# How to reduce the file size of panoramic photoshop pictures?



## jdong217 (Aug 23, 2011)

I made a really nice panoramic view of the NYC skyline, but the file is literally 800 MB large. I only had the option of saving as a tiff or psb. Is there anything I can do to reduce the size? I don't mind having to go back and redo the process. The panoramic is made up of 11 pictures, each anywhere from 5-11 MB large


----------



## BuS_RiDeR (Aug 23, 2011)

I use Gimp for my PP....  However, I think its as simple as "Flattening the image" after you've got all the peices put together and looking the way you want in Photoshop.


----------



## 480sparky (Aug 23, 2011)

Reload it and save it as a jpg.  Or, resize it to a smaller dimension.  Keep in mind, either way........ you're throwing away data.


----------



## KmH (Aug 23, 2011)

Save the layered file as a .PSD after making a duplicate of the image - Image > Duplicate. Check the box in the duplicate dialog box that merges the layers.

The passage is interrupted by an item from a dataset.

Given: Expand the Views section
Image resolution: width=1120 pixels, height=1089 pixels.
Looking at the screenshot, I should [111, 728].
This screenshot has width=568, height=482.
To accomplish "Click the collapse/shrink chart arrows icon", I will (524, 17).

With the duplicate image active, Click on Image > Mode> 8-bits/channel, to make sure the bit-depth is not 16-bits.

Once the bit depth is 8-bits, JPEG is one of the options in the Save or Save As dialog box.


----------



## BuS_RiDeR (Aug 23, 2011)

Watch this... 

Panoramas: Ep 75: Digital Photography 1 on 1 - YouTube


----------



## DiskoJoe (Aug 23, 2011)

lower the quality of the jpeg noob


----------



## TheBiles (Aug 23, 2011)

DiskoJoe said:


> lower the quality of the jpeg noob


 
Try reading his post first, noob. 


--
Sent from my HTC Pyramid.


----------



## jdong217 (Aug 23, 2011)

KmH said:


> Save the layered file as a .PSD after making a duplicate of the image - Image > Duplicate. Check the box in the duplicate dialog box that merges the layers.
> 
> With the duplicate image active, Click on Image > Mode> 8-bits/channel, to make sure the bit-depth is not 16-bits.
> 
> Once the bit depth is 8-bits, JPEG is one of the options in the Save or Save As dialog box.

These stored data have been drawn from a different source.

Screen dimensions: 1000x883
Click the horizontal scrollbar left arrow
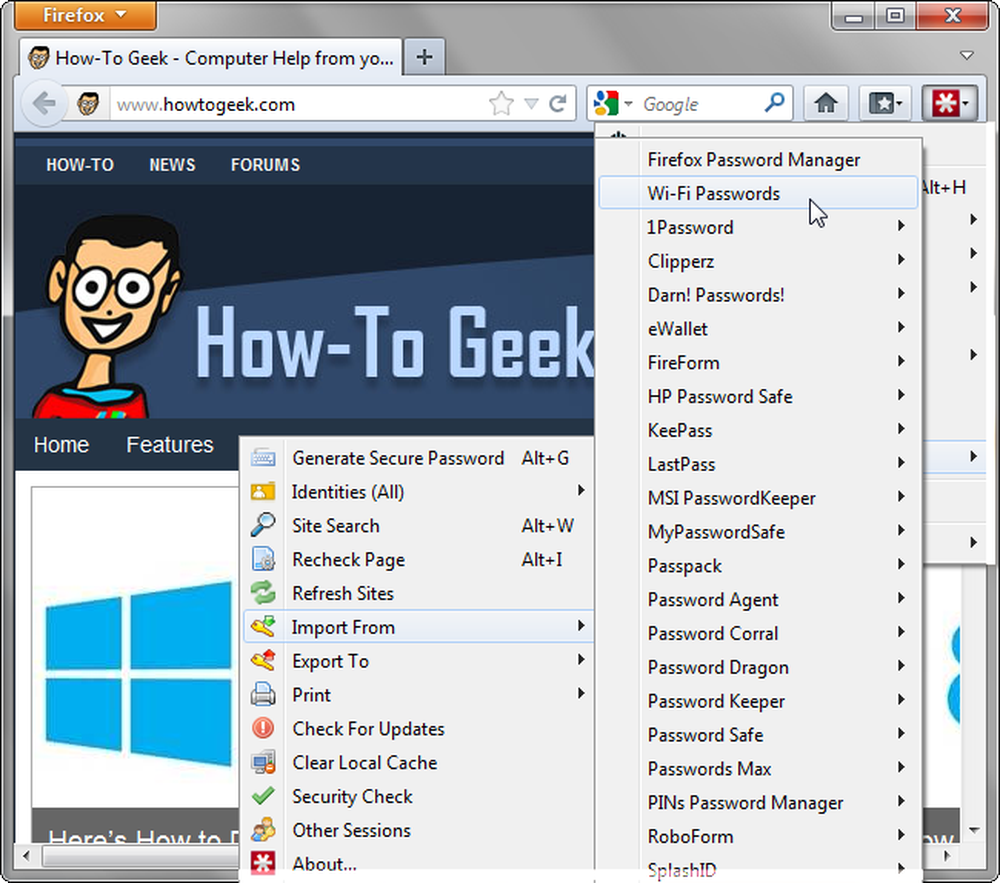pyautogui.click(x=26, y=855)
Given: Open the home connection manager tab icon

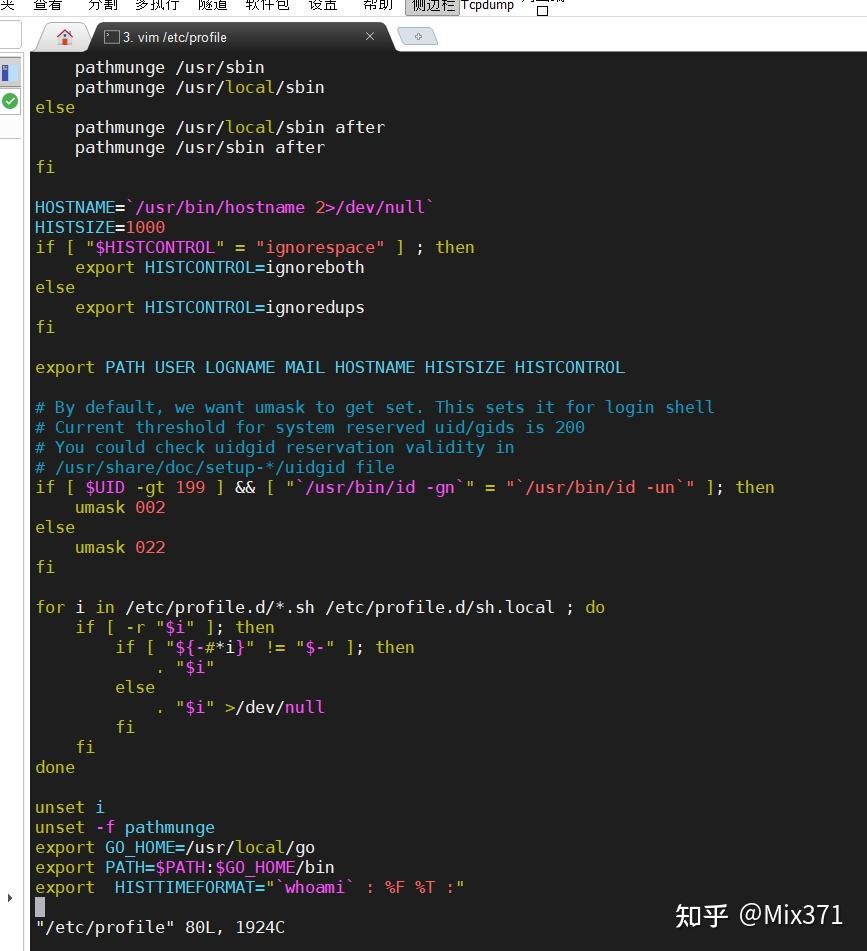Looking at the screenshot, I should tap(66, 36).
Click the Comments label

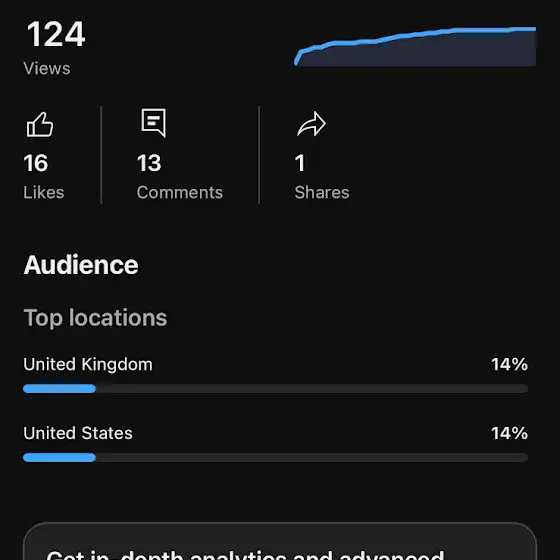180,192
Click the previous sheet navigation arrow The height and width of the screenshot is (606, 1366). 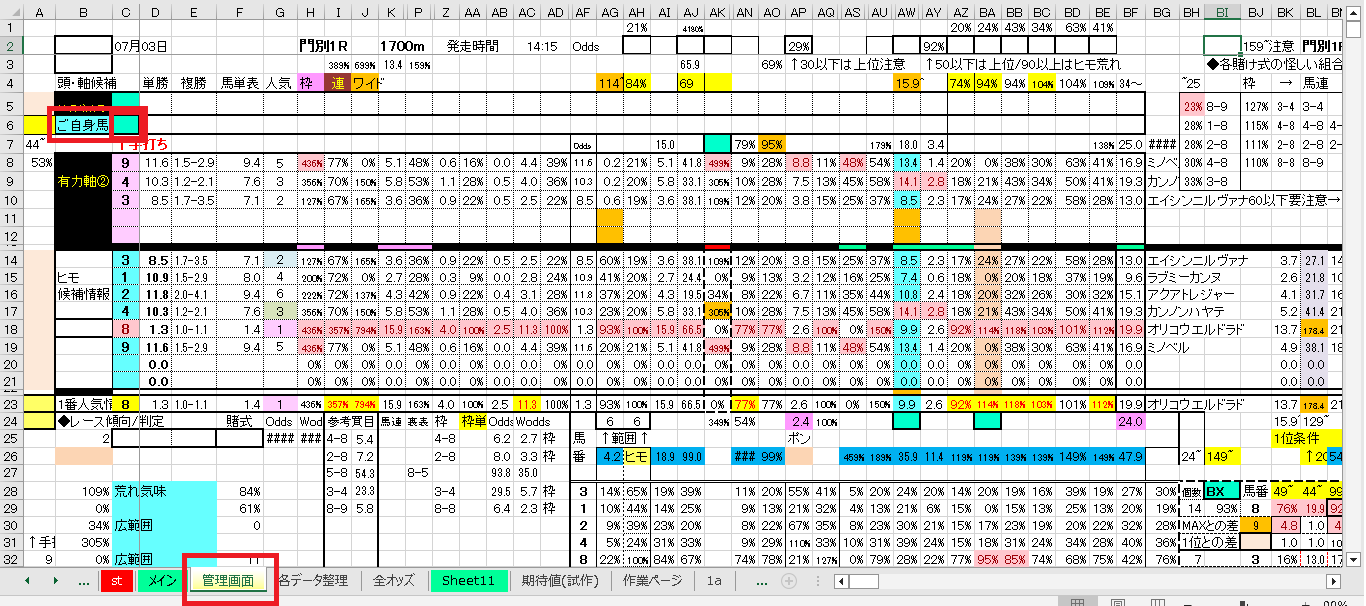[x=28, y=580]
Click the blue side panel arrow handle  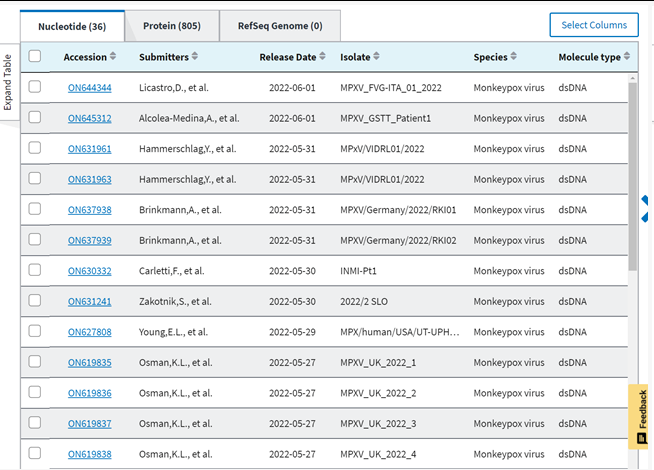point(645,209)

I did this but still I cannot save in anything other than a psb, tiff, or one other thing that escapes me right now. I cropped and rotated the image a little and merged the layers, which brought it down to 250 MB. I just saved it as a tiff and opened it in iOS's preview then re-saved as a jpeg. The jpeg is still pretty large though - 58 MB. Is this typical?


----------



## 480sparky (Aug 23, 2011)

jdong217 said:


> The jpeg is still pretty large though - 58 MB. Is this typical?



If it's got a lot of pixels, it may not be.  But the largest jpg pano I've got in my archives is a mere 28Mb.  What's the pixel dimensions?


----------



## jdong217 (Aug 23, 2011)

^If I'm reading it correctly, then 31507&#8198;×&#8198;2336 It's listed under dimensions on preview (iOS)


----------



## 480sparky (Aug 23, 2011)

jdong217 said:


> ^If I'm reading it correctly, then 31507&#8198;×&#8198;2336 It's listed under dimensions on preview (iOS)



That sounds about right.  My 28M is 16000 x 3900.


----------